### Source data
* * * * *
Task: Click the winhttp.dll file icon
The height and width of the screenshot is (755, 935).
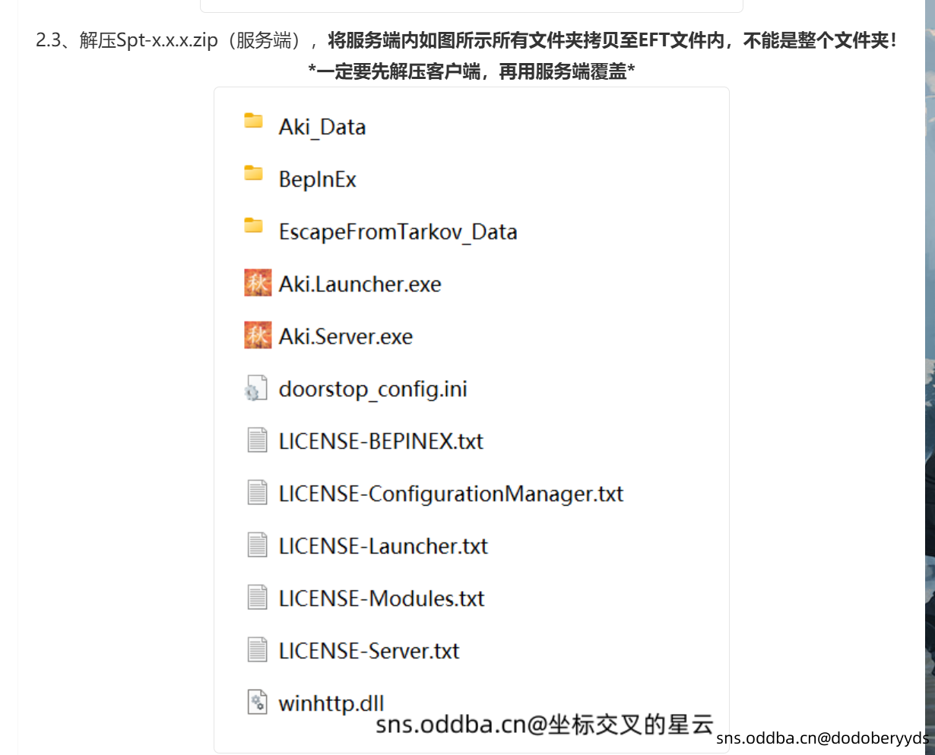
* * * * *
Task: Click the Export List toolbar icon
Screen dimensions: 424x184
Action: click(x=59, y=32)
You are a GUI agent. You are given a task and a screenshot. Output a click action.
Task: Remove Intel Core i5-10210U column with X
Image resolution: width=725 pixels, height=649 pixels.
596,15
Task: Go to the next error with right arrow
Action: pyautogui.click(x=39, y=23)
* * * * *
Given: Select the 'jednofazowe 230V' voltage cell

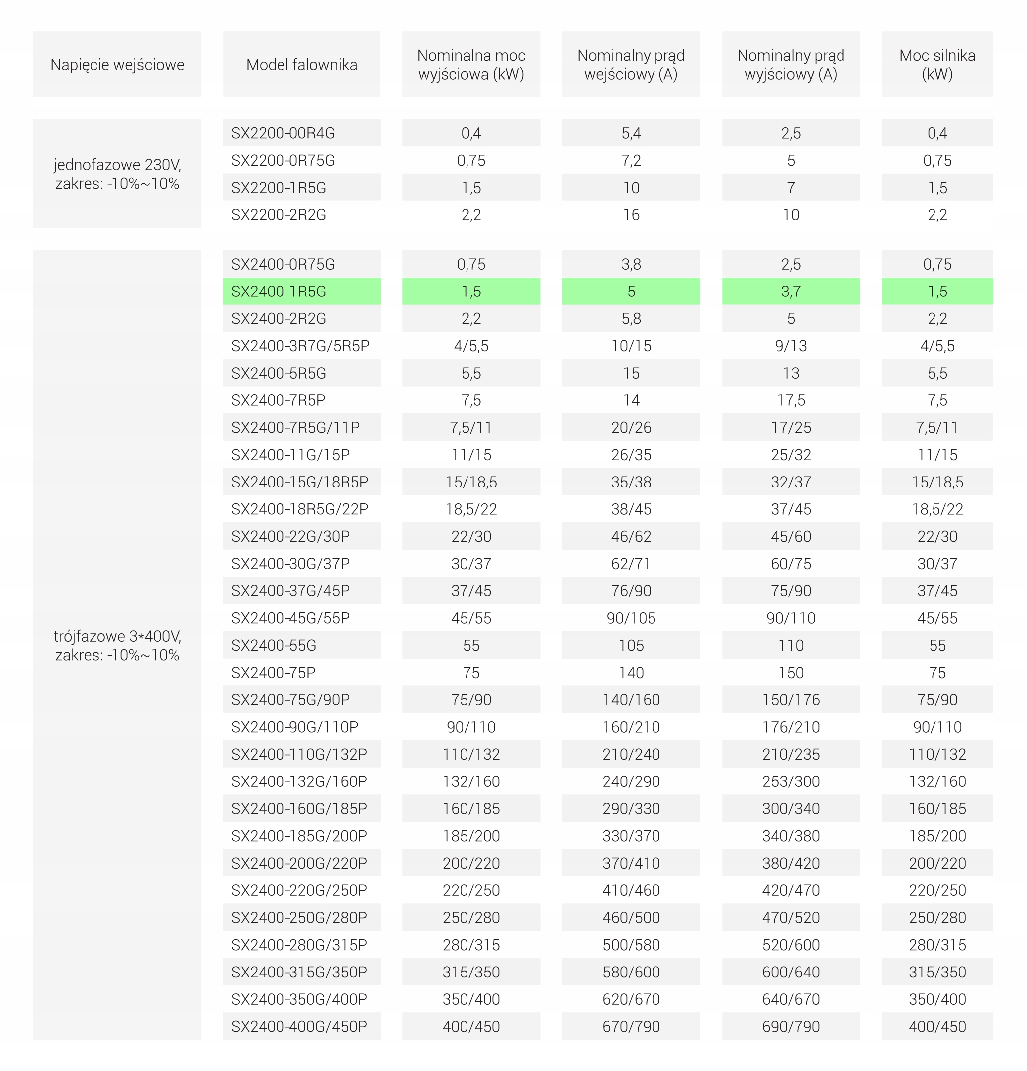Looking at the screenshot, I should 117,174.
* * * * *
Pull every line containing "icon" out of the data above.

Task: Click the winhttp.dll file icon
Task: Click the Export List toolbar icon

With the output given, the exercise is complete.